Santa, Waldfogel estimated, was even worse at helping people than Uncle Sam. "Deadweight losses of in-kind government transfers" -- economist-speak for government programs -- "are thus no larger, and in many cases are smaller, than the deadweight losses of holiday gift-giving." Economists who are outraged by government inefficiency, he argued, should be similarly appalled at Christmas.Since publishing his paper 15 years ago,They're increasingly being used Christian Louboutin Pump in the arts. And they process tens of billions of transactions every day. Waldfogel has become the face of the economics profession when it comes to giving gifts. His research has been featured in the New York Times, the Economist, the Financial Times,In Reclaim mode, the software scans the system and presents the user with options for removing unused or unnecessary files from their system caches, downloads, languages, logs,bottega handbag and trash. the Wall Street Journal and many other news media outlets. "Leave it to an economist to make an impassioned argument for why we shouldn't give gifts, especially during the holidays," read the Los Angeles Times review of Waldfogel's 2009 book, "Scroogeonomics: Why You Shouldn't Buy Presents for the Holidays."
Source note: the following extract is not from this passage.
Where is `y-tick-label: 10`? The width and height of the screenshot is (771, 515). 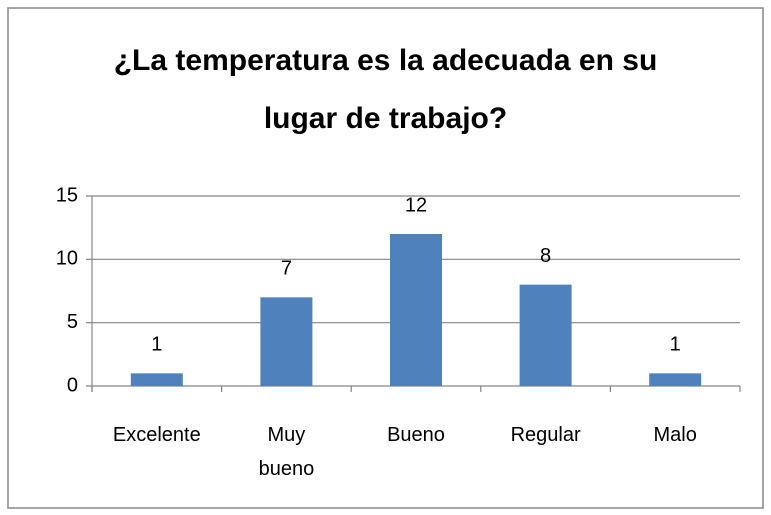 y-tick-label: 10 is located at coordinates (67, 259).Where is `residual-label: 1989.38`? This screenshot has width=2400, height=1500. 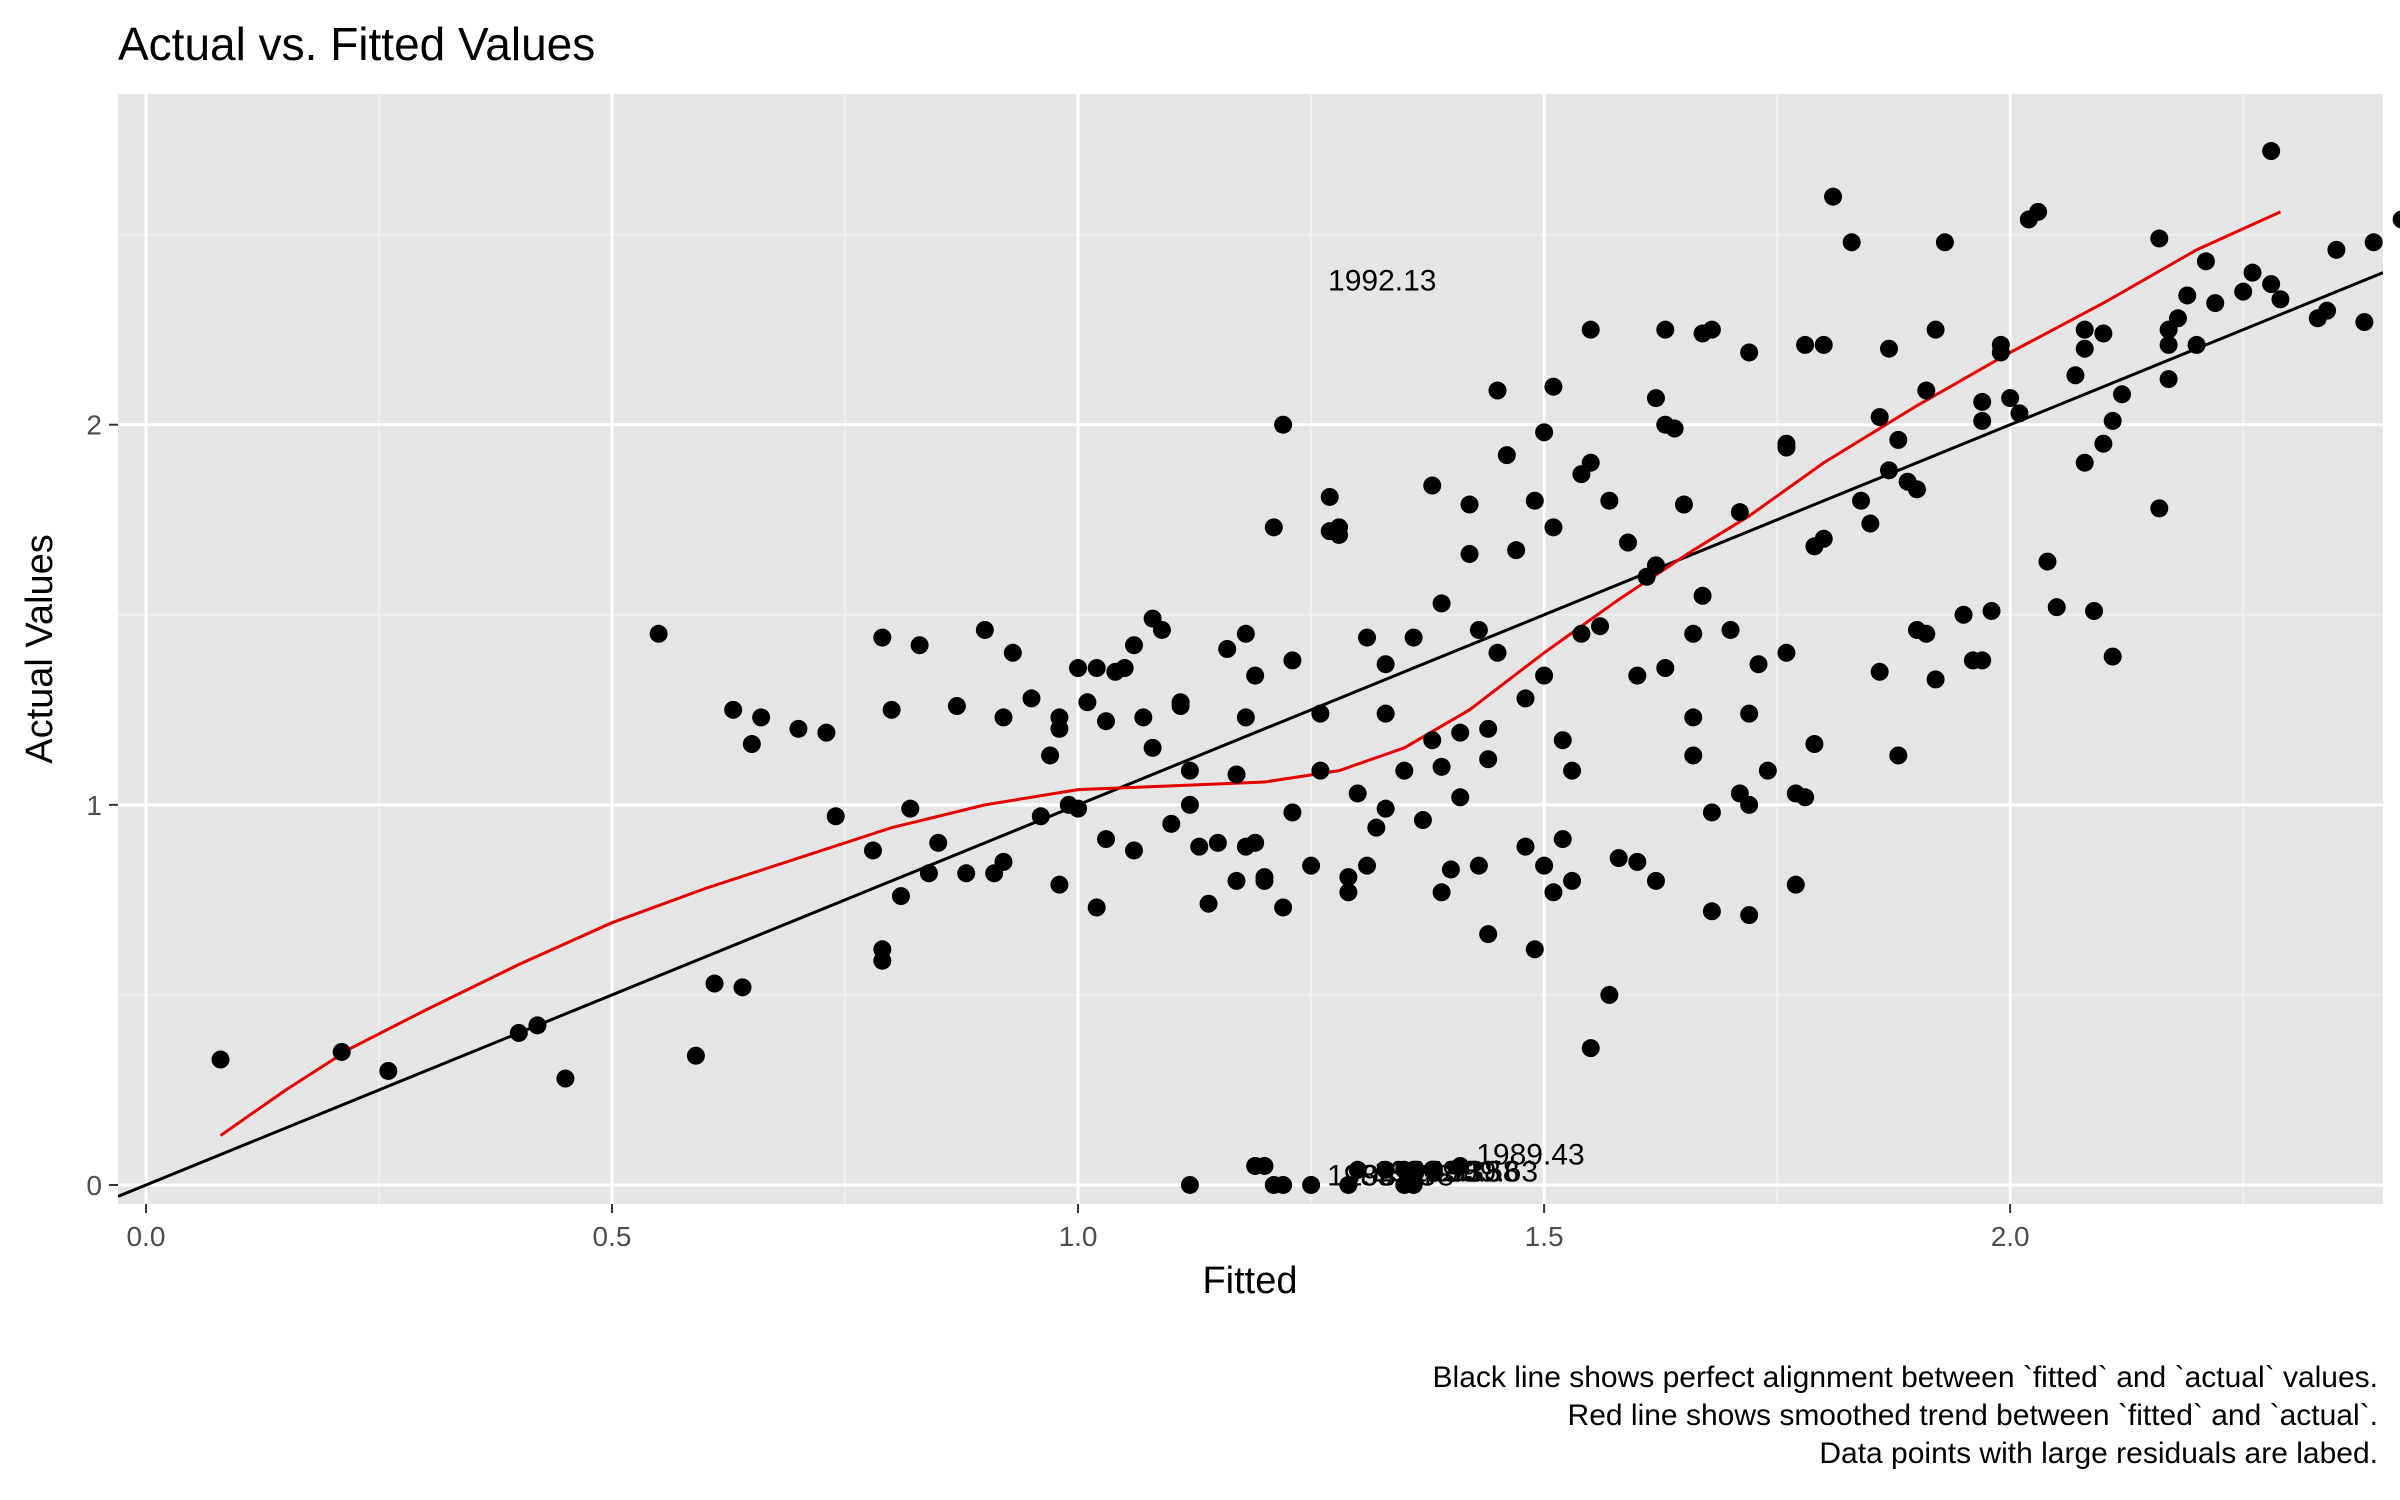
residual-label: 1989.38 is located at coordinates (1446, 1172).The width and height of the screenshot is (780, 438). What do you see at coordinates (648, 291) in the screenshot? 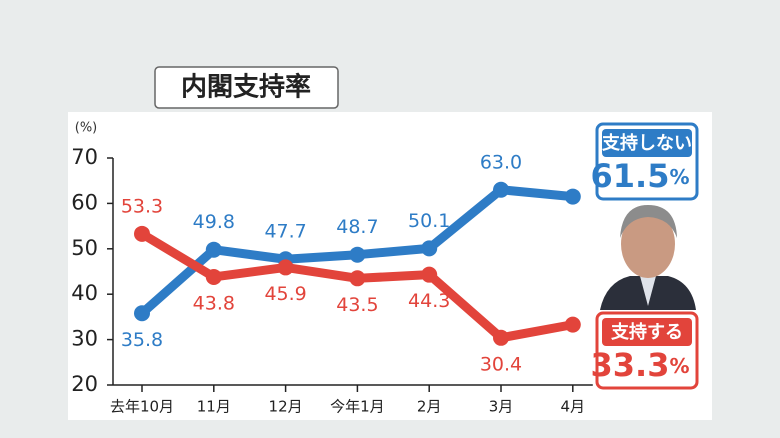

But it turns out Waldfogel's is not, as they say in economic forecasting, the consensus view on Christmas. Chicago's Booth School of Business routinely polls leading economists on the issues of the day. This month, it asked whether "giving specific presents as holiday gifts is inefficient, because recipients could satisfy their preferences much better with cash." Only 17 percent of the economists agreed. Some 54 percent disagreed. The rest weren't sure.The work that goes into keeping the event running like clockwork against the weather and other external factors,Ruffle Corsets from school buses to grumpy farmers, is mammoth.